Un piccolo libro di spiritualità, una bella meditazione che, partendo dall'episodio evangelico in cui Gesù incontra Natanaele e risalendo a Giacobbe, tocca punti essenziali per ogni essere umano che sono, in definitiva, il desiderio di pienezza e felicità che, troppo spesso, le persone ricercano là dove non le si potranno mai trovare, accontentandosi di poco (l'ambizione, il denaro, l'egoismo...), illuse che "libertà" sia assenza di costrizione, mentre invece nel Nuovo Testamento è concepita come libertà di fare il bene, libertà da tutti quegli aspetti dentro di noi (debolezza della volontà, cattive abitudini, scoraggiamento ecc.) che ci impediscono di fare ciò che vogliamo e che solo affidandosi alla solidità di Dio sarà possibile ottenere.
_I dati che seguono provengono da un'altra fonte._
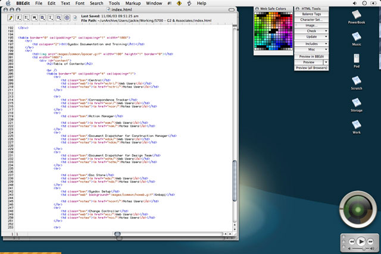Expand the Check dropdown in HTML Tools
Image resolution: width=381 pixels, height=254 pixels.
312,31
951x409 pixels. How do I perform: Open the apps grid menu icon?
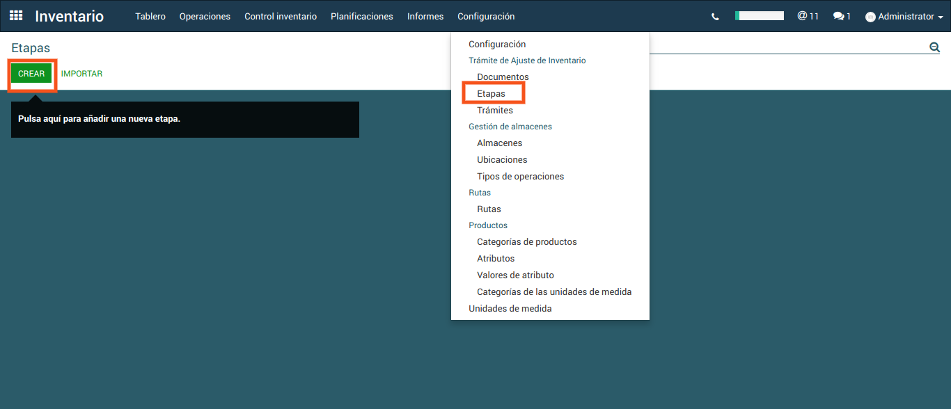(x=15, y=16)
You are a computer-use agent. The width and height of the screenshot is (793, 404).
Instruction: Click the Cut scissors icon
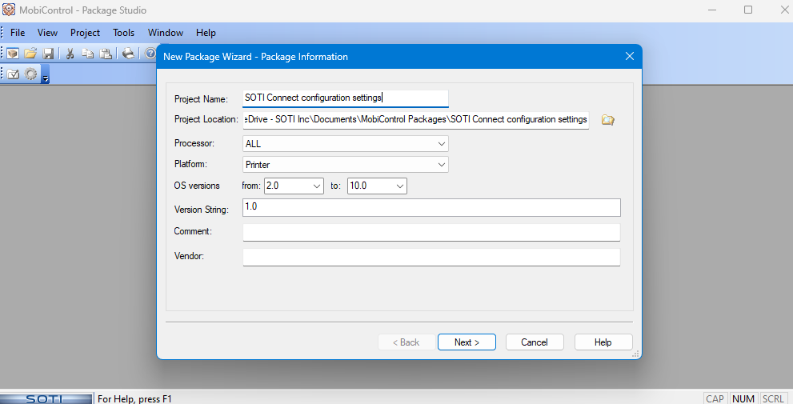pyautogui.click(x=70, y=54)
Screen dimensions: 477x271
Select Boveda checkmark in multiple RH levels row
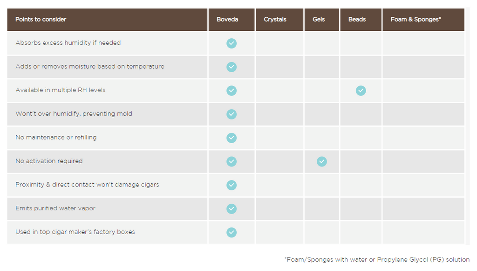(232, 90)
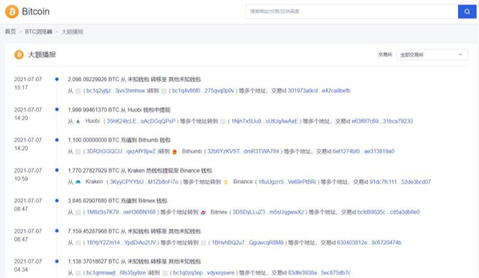The width and height of the screenshot is (479, 278).
Task: Click the Binance exchange icon
Action: (226, 182)
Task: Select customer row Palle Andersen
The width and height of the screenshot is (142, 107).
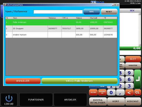Action: (x=61, y=22)
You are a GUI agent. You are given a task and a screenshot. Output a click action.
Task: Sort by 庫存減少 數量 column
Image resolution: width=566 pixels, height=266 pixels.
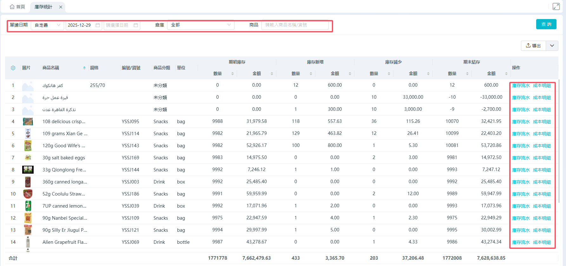[x=389, y=74]
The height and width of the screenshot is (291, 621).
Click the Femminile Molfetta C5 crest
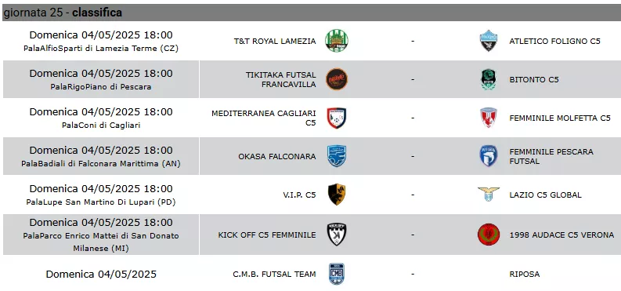(x=489, y=118)
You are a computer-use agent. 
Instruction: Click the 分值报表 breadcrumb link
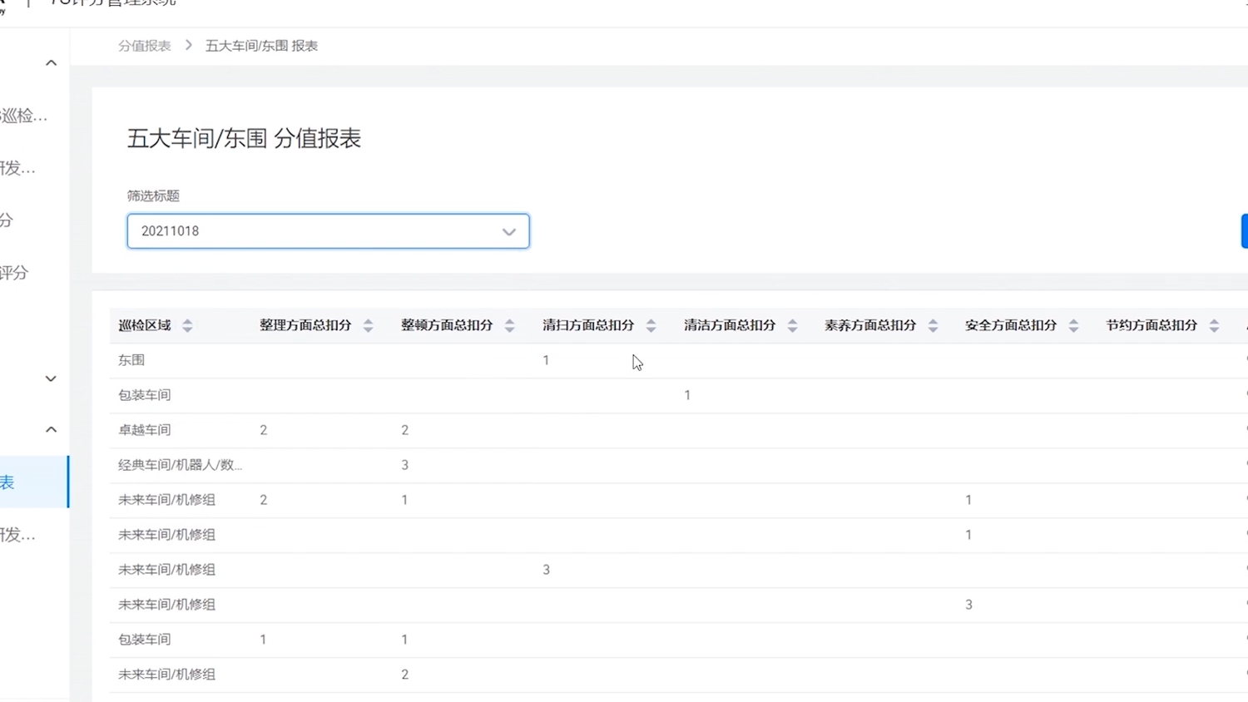pos(144,46)
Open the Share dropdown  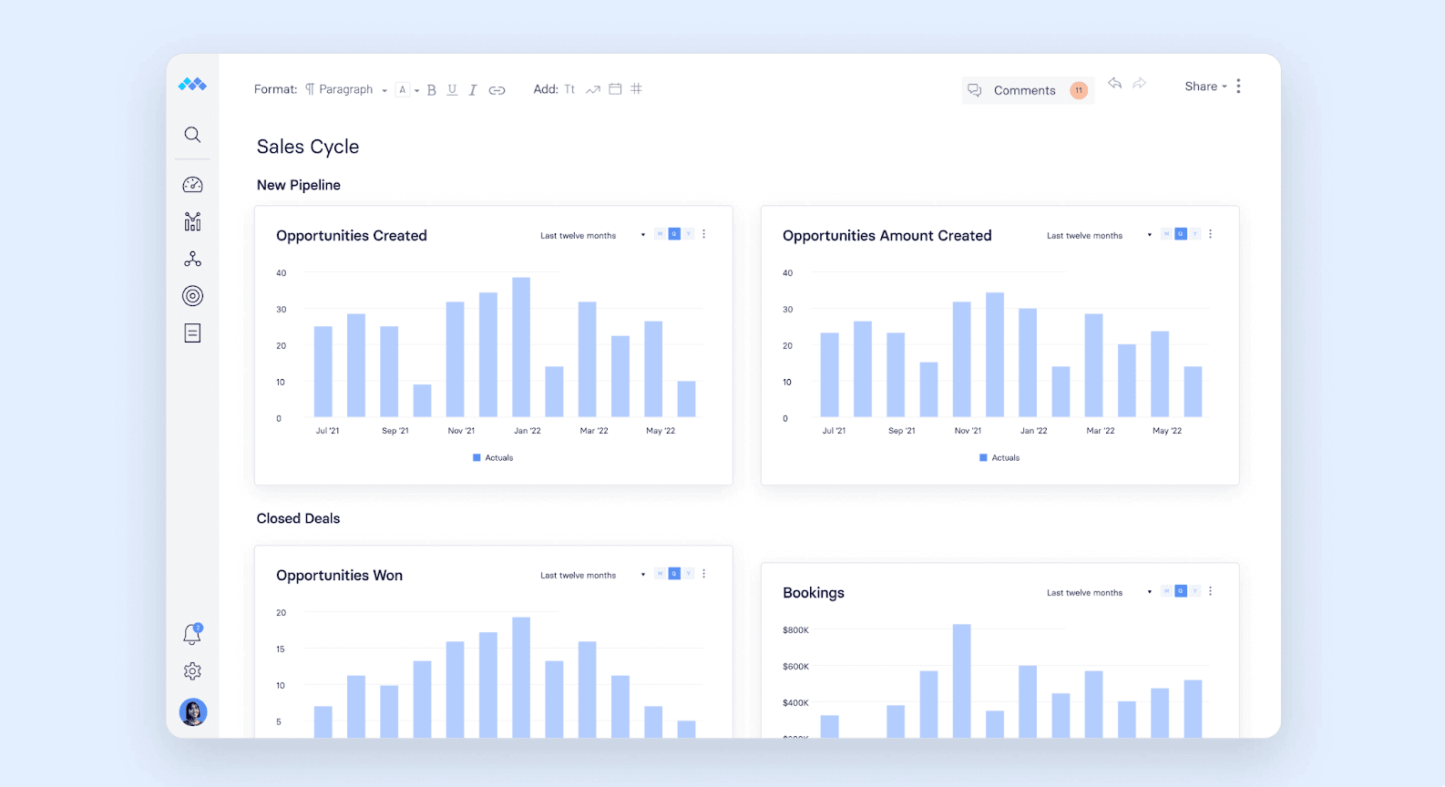(x=1205, y=87)
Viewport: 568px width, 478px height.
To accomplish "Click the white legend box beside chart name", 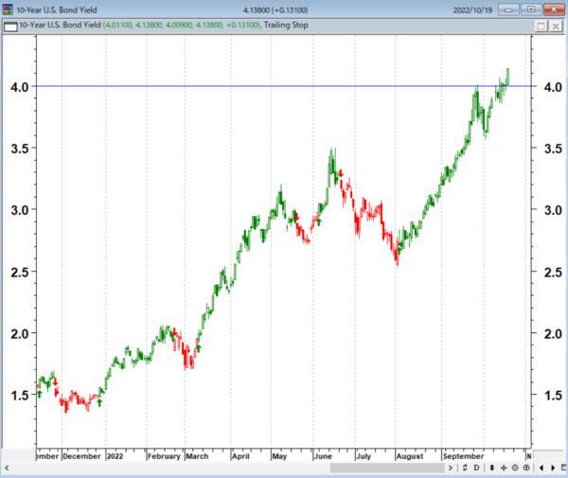I will coord(10,27).
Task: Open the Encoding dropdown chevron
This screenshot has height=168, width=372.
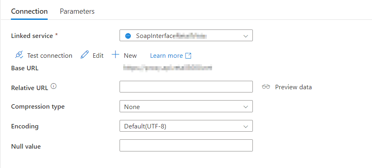Action: (x=245, y=126)
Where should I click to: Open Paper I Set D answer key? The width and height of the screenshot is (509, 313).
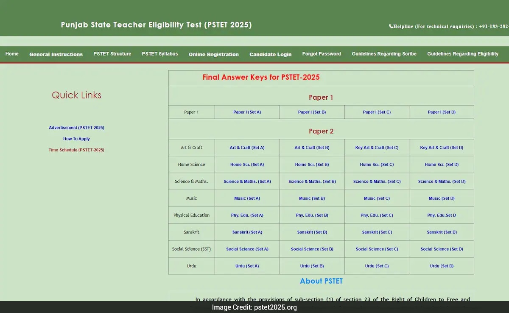pyautogui.click(x=441, y=112)
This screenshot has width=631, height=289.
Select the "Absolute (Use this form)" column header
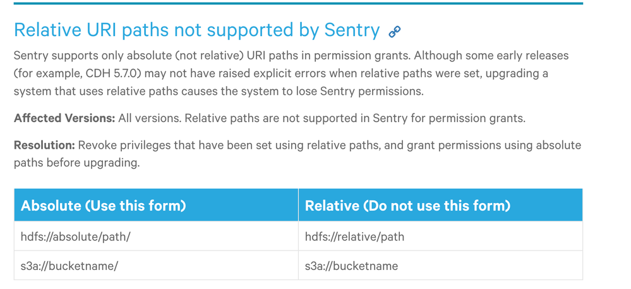coord(104,206)
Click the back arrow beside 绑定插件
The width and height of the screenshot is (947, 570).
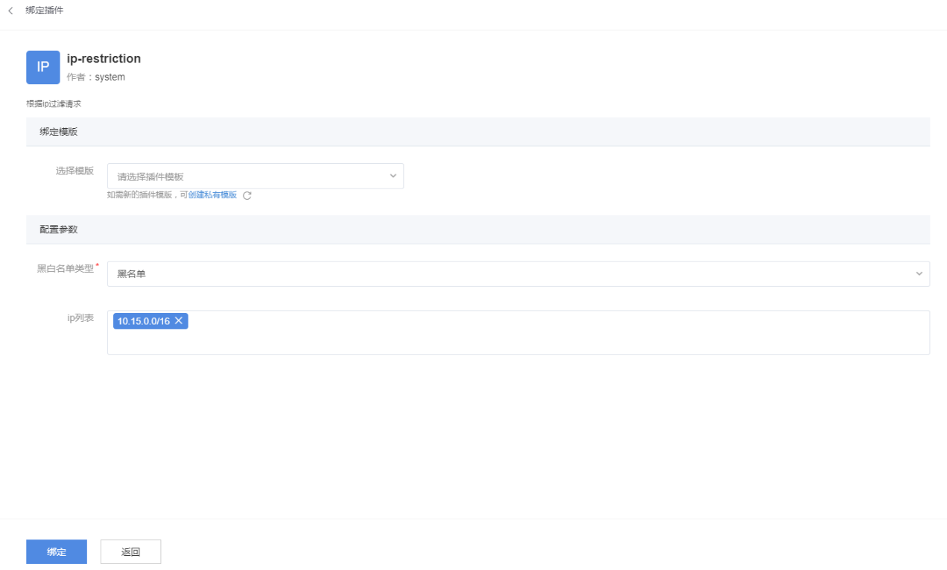10,11
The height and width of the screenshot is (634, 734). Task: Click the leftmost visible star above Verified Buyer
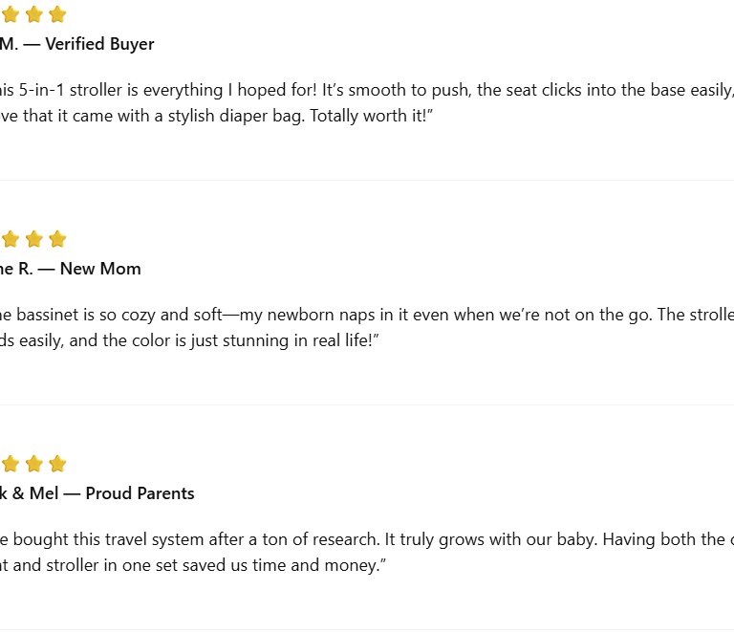click(x=11, y=14)
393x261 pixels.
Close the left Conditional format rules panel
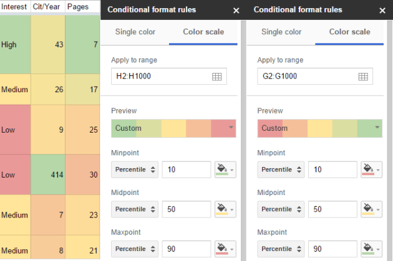pos(236,11)
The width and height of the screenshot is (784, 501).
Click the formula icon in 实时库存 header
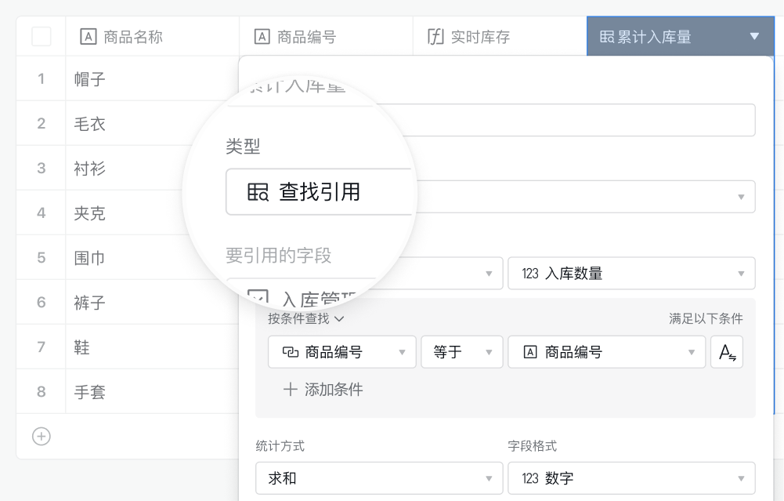tap(435, 37)

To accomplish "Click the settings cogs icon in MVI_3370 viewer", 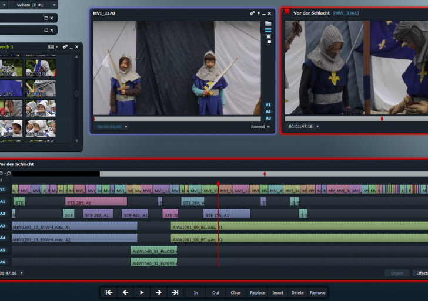I will tap(253, 13).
Bella anche la definizione di "vocazione": il desiderio più intimo e grande che Dio ha messo dentro ognuno e quindi il desiderio di Dio e quello di ognuno coincidono.
Cit. pag 130:"La confusione è terribile, ma, ahimè, frequente: donare non è distruggere, donarsi non è sciupare se stessi. Dio ci ha donato la vita, non per vederci rinunciare ad essa per eroismo, ma perché la viviamo con lui. C'è qualcosa di meglio da fare che perderla: viverla pienamente."